Work to complete
Count the lines below that contain "computer". Give only the number.

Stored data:
=== Section Start ===

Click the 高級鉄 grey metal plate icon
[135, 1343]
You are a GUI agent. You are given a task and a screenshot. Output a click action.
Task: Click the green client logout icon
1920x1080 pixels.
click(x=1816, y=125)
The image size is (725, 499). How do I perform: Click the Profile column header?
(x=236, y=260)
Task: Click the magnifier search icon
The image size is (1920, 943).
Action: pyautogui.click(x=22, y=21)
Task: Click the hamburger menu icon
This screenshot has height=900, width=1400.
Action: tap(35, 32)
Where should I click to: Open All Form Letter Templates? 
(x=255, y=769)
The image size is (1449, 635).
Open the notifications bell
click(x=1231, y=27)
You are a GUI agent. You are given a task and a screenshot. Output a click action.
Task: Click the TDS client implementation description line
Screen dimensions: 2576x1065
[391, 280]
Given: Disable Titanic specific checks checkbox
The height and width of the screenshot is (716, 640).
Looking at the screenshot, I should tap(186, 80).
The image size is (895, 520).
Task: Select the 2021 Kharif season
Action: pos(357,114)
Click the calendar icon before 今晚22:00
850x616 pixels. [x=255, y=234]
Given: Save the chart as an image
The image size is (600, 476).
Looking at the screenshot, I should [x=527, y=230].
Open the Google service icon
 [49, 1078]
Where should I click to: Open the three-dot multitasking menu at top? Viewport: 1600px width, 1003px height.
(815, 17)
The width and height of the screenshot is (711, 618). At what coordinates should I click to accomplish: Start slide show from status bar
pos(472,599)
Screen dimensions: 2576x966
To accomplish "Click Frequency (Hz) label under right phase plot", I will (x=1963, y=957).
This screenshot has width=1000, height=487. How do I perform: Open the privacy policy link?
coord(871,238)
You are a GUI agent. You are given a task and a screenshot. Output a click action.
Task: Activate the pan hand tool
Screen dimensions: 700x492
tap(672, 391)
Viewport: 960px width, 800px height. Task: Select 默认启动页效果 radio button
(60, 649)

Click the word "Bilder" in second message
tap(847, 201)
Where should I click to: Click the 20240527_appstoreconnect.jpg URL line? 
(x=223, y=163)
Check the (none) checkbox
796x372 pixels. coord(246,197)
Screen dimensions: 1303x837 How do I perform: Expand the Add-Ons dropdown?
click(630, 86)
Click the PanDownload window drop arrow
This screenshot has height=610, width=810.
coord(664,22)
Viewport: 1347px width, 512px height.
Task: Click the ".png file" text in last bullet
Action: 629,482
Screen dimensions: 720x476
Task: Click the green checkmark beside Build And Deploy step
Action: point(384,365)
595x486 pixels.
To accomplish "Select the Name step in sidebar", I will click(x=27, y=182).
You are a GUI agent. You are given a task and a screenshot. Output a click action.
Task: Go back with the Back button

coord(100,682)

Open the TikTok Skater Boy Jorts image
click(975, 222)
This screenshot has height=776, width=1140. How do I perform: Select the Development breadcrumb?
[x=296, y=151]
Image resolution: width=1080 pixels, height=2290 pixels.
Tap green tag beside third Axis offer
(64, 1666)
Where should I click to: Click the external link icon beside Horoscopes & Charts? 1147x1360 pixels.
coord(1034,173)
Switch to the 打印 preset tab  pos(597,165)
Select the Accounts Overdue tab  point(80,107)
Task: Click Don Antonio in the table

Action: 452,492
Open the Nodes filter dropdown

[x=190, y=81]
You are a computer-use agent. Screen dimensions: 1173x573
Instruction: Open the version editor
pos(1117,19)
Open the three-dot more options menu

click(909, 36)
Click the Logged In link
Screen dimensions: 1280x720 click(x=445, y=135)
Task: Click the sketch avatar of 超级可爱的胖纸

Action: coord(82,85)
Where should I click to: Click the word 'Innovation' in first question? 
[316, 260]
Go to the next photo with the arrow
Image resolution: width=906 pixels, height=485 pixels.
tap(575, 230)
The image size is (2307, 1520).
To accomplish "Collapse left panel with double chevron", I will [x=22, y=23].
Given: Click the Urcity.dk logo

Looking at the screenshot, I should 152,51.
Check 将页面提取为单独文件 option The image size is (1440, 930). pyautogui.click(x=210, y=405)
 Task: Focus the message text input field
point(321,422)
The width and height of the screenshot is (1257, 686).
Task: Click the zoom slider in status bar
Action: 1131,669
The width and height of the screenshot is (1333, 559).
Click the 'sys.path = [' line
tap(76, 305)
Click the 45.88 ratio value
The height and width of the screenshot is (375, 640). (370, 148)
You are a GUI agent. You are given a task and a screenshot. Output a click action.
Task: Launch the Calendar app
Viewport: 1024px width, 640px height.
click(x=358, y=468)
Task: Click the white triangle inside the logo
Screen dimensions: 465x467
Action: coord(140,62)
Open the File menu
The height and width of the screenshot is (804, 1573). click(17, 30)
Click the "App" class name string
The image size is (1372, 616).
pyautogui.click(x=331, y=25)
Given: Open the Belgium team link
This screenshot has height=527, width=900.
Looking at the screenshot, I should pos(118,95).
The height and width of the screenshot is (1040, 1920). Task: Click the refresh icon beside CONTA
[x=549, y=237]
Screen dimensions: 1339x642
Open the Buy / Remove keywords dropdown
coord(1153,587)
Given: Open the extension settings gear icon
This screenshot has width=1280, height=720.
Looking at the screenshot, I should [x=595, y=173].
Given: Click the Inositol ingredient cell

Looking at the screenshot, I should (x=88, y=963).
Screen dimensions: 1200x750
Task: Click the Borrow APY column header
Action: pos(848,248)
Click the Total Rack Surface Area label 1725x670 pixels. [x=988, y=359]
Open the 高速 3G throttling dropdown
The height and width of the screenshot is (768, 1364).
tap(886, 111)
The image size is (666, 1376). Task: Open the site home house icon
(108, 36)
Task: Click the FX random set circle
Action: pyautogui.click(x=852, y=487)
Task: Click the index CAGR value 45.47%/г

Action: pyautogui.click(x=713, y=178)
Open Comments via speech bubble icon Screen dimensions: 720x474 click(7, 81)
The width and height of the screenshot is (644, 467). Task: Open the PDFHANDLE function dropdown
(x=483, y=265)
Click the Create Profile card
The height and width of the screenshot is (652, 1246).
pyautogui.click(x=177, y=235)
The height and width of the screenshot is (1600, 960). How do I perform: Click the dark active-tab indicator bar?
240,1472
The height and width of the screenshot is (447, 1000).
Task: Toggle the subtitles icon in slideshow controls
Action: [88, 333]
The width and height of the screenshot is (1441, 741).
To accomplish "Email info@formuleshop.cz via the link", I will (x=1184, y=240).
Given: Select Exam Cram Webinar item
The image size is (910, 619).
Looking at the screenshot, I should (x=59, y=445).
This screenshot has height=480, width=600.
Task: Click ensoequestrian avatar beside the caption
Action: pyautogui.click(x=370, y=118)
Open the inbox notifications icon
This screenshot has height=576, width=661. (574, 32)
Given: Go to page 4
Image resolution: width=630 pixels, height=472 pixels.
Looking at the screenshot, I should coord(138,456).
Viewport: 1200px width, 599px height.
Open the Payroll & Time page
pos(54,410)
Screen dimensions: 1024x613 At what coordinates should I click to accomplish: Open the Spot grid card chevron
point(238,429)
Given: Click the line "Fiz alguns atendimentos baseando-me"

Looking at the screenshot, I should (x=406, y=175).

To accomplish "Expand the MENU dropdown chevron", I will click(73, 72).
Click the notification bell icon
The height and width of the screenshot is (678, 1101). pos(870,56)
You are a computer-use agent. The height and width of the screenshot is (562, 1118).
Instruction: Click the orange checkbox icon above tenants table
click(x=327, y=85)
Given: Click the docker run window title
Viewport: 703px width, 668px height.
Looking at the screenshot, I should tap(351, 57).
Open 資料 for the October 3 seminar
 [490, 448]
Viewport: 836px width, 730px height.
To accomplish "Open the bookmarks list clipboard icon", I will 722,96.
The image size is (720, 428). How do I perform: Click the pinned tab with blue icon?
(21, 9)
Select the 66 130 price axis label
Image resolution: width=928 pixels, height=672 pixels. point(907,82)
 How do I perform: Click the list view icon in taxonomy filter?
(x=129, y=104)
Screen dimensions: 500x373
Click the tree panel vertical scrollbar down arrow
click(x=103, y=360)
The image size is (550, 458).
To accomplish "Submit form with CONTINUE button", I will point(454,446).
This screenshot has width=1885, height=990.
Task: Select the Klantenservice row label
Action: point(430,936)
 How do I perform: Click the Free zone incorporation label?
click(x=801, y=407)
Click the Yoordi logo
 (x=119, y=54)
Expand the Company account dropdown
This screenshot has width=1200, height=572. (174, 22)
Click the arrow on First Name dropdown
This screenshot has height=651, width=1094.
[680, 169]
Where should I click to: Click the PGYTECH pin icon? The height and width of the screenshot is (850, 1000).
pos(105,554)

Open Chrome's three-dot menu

=== Section End ===

Exercise solution
2